I don’t usually go for drastic headlines, but it does seem like some tides have been turning of late.

We’ve all followed the stories of data breaches, new regulations, fake news, hacks, ever-rising privacy concerns. Not to mention this week’s discovery that webmaster Google had a breach exposing private data from as many as 500,000 people. As a result of which, they’ll be shutting down Google+[1] for consumers.

Facebook and Google faced scandals of no small sort within months of each other. GDPR passed, and subsequent regulations are hedging their way into the US market.

But perhaps most interesting of all, on September 29 Tim Berners-Lee surfaced to announce the next “one small step[2]” for the web. I may not speak for the masses, but when Berners-Lee pipes up about something I tend to lend my ear. Besides being best known as the person who invented the World Wide Web (how about adding that to your LinkedIn), he’s been quite on-point in following its evolution.

GIVEN RECORDS:

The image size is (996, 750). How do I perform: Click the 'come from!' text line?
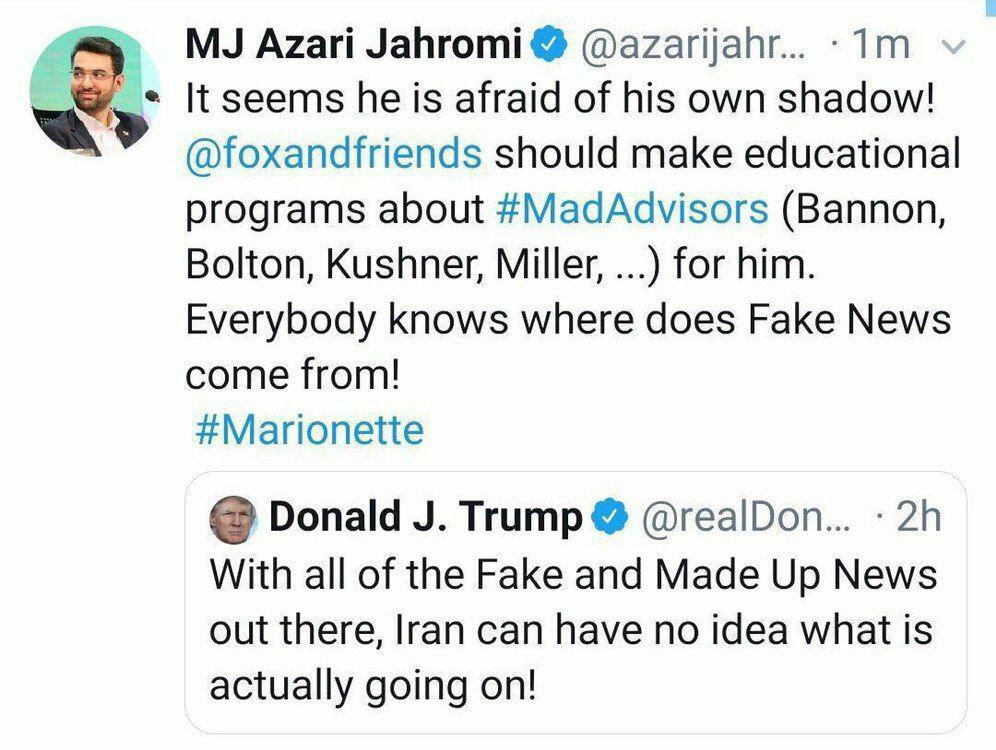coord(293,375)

...

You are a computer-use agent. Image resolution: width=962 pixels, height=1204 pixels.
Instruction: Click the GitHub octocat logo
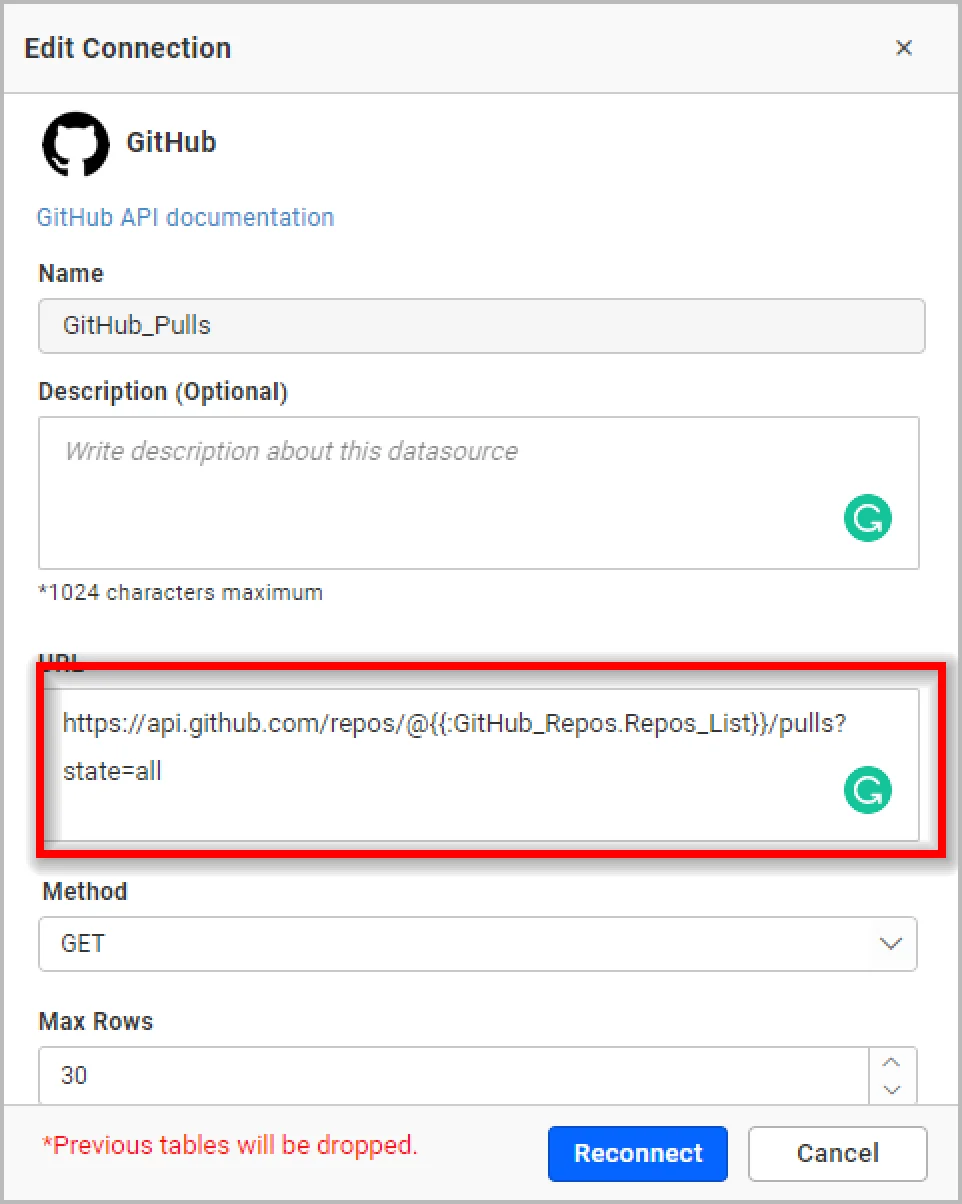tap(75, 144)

ASSIGNMENT 1:
In the web privacy text, on what date did Tim Berners-Lee announce the next "one small step" for the web?
ASSIGNMENT 2:
Continue the web privacy text, picking up right after its final sentence.

ANSWER AREA 1:
September 29

ANSWER AREA 2:
Curious footnote: the WWW started as a memo

As he tells the story himself[3] from a TED stage, “I wrote a memo suggesting the global hypertext system. Nobody really did anything with it. But 18 months later — this is how innovation happens — 18 months later, my boss said I could do it on the side, as a sort of a play project…So I basically roughed out what HTML should look like: hypertext protocol, HTTP; the idea of URLs, these names for things which started with HTTP. I wrote the code and put it out there.”

And now look at us. Running whole businesses on that one widely explosive memo.